School of Dentistry in ground-breaking 6.1 million project to develop robot-assisted surgery

The University of Birmingham will be part of a 6.1 million research project aimed at finding new ways to use ultrasonic tools for complex robot-assisted surgery.

The Engineering and Physical Sciences Research Council (EPSRC) has granted the funding for the ‘Surgery enabled by ultrasonics’ project which will be led by University of Glasgow and will be carried out over the next five years in collaboration with the Universities of Birmingham, Edinburgh, Leeds and Southampton. They will work together to take advantage of the opportunities offered by ultrasonic technologies to ensure they are widely adopted for surgery.

Ultrasonic tools are already in use in surgery, but their full potential has still to be realised. The researchers will develop miniaturised ultrasonic tools relying on different principles to excite the surgical tip. Miniaturisation is possible because of new dynamic structures for the tips and emerging piezocrystal materials with much higher energy density.

The devices will be delivered deep into the human body by the tentacles of new surgical robots. This will enable minimally-invasive surgeries, offering high precision, low force, low temperature and better preservation of delicate tissue structures. Ultimately, this will allow more procedures to be carried out in out-patient clinics or with day surgery.

A team of scientists and clinicians from the University of Birmingham’s School of Dentistry , including Professor Damien Walmsley, Dr Ben Scheven , Professor Paul Cooper and Dr Richard Shelton , will research the way high power ultrasonics interacts with human tissues.

Professor Walmsley said: “This is a true interdisciplinary project bringing engineers, dentists, surgeons, robotics, cell biologists and solid mechanics together from five UK universities.

“Using our knowledge of cell and tissue responses, our expertise will be crucial in the development of revolutionary new ultrasonic tools for the cutting of bone. In the speciality of dentistry we predict that this will lead to new tools for use in implant surgery.”

Margaret Lucas, Professor of Ultrasonics at the University of Glasgow’s School of Engineering and principal investigator on the project, said: “Many benefits will be delivered from new forms of ultrasonic tools. Traditional tools require surgeons to use high forces to cut through bone, for example, where an ultrasonic tool can be tuned to produce an effortless cut.

“That tuning process also ensures that the ultrasonic device can be tissue selective, able to cut through one tissue without damage to others.

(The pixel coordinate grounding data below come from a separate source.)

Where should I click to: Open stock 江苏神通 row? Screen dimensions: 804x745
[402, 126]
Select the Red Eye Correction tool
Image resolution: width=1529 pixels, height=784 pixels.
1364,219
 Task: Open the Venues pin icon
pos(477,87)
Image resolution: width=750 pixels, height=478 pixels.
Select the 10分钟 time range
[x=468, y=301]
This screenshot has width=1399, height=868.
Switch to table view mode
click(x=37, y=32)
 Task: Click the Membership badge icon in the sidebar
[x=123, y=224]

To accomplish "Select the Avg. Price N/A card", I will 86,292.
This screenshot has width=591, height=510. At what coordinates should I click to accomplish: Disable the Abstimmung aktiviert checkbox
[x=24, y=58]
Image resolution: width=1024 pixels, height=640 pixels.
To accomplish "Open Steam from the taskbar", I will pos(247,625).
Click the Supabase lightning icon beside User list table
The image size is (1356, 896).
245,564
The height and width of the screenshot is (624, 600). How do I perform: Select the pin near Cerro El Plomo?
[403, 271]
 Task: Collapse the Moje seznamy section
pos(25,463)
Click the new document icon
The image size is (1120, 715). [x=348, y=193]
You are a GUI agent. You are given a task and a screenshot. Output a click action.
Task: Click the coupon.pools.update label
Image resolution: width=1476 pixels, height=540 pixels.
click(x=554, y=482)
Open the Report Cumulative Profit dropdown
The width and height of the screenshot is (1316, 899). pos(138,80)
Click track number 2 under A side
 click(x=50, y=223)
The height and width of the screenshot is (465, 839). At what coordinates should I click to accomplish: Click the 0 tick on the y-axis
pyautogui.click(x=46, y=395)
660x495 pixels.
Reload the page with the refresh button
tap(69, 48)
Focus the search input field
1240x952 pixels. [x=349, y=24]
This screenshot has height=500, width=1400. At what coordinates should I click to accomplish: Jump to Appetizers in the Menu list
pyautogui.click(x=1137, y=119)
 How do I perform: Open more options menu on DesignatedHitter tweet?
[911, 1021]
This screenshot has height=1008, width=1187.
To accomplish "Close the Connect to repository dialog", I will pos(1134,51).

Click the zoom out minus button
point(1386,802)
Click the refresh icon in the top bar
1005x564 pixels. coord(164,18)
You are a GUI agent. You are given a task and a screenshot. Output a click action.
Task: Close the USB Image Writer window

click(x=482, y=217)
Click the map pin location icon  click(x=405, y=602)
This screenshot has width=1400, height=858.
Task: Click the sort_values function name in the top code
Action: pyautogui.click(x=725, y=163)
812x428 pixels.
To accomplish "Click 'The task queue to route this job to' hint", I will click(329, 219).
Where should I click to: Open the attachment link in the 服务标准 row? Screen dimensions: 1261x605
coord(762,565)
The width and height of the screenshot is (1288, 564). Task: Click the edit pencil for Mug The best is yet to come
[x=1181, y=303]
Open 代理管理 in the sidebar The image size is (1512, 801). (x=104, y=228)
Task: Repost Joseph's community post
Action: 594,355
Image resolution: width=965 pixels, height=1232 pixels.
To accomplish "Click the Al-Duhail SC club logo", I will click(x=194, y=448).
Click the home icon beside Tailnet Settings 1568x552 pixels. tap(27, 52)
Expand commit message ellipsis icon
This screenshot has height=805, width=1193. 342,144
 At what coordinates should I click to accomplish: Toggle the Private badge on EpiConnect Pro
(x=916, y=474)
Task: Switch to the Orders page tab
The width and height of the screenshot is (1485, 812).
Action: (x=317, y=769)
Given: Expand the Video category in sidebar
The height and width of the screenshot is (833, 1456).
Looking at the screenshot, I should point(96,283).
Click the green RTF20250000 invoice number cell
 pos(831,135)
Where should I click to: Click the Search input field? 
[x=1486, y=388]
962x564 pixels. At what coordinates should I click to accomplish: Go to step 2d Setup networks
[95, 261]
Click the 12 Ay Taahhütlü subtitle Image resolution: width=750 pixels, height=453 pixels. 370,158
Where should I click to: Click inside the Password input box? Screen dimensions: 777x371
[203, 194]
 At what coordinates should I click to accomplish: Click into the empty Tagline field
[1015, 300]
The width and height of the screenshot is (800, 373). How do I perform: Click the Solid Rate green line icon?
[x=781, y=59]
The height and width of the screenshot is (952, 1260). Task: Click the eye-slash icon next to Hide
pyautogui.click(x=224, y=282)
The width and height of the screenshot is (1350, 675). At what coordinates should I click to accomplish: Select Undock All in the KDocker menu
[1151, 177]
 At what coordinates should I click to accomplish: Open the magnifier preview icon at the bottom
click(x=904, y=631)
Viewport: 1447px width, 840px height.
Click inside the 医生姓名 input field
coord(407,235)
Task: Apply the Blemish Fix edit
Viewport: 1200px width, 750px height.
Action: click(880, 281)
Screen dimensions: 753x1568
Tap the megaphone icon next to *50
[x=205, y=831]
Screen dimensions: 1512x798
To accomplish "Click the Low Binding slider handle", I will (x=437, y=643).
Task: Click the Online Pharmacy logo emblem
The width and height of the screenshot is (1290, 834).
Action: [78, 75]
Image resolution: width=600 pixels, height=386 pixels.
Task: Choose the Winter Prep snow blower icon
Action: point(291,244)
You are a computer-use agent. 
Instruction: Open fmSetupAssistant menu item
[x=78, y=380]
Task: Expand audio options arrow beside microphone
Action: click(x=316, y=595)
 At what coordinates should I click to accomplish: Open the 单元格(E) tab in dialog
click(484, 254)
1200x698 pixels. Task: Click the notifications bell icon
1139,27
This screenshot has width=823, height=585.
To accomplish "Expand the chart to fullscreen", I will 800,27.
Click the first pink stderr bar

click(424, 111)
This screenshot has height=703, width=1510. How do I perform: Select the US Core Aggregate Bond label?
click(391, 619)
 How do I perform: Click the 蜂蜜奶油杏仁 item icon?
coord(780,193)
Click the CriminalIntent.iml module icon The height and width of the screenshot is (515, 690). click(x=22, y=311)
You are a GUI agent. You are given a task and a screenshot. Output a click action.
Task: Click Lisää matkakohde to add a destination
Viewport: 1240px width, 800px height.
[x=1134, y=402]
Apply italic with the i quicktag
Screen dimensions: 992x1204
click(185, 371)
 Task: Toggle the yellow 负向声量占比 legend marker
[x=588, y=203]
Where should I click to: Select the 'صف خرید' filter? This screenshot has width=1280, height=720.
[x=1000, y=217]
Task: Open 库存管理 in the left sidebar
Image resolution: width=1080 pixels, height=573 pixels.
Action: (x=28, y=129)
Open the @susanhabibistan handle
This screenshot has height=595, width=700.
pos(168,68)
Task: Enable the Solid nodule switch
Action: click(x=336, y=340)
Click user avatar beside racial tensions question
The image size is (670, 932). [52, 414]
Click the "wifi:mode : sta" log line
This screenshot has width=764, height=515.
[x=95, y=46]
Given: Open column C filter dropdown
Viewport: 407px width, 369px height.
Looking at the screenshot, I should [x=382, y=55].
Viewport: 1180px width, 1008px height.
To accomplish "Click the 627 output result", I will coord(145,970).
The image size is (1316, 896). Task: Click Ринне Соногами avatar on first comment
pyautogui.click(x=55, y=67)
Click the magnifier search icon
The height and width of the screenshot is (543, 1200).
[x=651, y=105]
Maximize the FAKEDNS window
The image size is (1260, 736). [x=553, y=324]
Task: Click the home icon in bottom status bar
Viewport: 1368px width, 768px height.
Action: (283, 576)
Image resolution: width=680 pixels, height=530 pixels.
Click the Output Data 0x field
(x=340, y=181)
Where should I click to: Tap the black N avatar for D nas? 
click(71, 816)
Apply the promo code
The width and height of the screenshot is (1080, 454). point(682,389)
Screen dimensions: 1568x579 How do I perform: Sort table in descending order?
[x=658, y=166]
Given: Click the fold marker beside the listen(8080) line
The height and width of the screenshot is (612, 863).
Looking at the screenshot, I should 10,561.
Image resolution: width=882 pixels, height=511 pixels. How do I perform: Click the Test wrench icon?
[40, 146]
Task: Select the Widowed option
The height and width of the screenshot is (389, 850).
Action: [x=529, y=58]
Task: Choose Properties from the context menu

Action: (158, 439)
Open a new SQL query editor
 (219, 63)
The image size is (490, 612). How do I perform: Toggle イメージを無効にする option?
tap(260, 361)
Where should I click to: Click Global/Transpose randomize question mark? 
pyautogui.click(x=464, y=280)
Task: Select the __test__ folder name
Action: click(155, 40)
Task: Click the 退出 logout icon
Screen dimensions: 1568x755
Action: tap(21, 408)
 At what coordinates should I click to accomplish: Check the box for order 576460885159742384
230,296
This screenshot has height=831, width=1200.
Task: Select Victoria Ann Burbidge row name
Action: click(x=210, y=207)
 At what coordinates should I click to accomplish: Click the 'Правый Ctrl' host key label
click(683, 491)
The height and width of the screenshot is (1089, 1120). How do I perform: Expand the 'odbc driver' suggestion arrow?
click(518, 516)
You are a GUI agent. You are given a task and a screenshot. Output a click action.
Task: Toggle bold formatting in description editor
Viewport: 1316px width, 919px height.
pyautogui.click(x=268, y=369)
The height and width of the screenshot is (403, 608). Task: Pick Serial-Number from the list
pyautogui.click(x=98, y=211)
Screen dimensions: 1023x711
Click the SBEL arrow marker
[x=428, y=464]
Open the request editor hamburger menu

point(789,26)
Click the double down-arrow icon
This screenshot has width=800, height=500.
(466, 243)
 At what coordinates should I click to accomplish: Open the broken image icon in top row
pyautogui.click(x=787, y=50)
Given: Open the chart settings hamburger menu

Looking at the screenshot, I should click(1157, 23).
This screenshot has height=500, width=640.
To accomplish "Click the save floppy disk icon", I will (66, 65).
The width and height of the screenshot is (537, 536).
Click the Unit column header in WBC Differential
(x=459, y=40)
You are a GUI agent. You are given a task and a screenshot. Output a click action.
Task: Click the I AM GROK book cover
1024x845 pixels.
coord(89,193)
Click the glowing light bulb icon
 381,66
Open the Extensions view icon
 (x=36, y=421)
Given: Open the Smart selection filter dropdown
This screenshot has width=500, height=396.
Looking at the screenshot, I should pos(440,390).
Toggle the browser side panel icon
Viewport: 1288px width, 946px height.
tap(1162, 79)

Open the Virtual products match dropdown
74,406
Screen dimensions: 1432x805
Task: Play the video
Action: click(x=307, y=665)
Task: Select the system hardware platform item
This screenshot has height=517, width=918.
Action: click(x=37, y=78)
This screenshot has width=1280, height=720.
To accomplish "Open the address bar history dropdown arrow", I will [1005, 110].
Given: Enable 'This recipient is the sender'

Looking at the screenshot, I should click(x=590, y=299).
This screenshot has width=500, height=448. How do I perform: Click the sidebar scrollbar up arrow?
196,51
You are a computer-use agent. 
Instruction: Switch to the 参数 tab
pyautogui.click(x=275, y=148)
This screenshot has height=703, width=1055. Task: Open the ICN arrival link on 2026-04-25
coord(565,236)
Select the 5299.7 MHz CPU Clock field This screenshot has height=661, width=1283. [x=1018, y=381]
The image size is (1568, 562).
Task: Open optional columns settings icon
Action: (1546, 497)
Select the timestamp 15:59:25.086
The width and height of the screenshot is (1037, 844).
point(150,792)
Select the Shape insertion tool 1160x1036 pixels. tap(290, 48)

“Currently, ultrasonic surgical devices suffer from a lack of understanding of the beneficial and damaging effects of high power ultrasonic vibrations interacting with tissue. My interdisciplinary research team of Engineers and Clinicians will overcome this by relating cell and tissue responses to the motion of ultrasound via ultra-high-speed imaging. The new understanding will aid the design of revolutionary new tools.”

The researchers will produce miniaturised ultrasonic tools alongside tentacle-like robots to reach inside the human body. Combined with research on the effects of ultrasound on human tissue, instruments will be produced to perform complex procedures more quickly, effectively, and safely.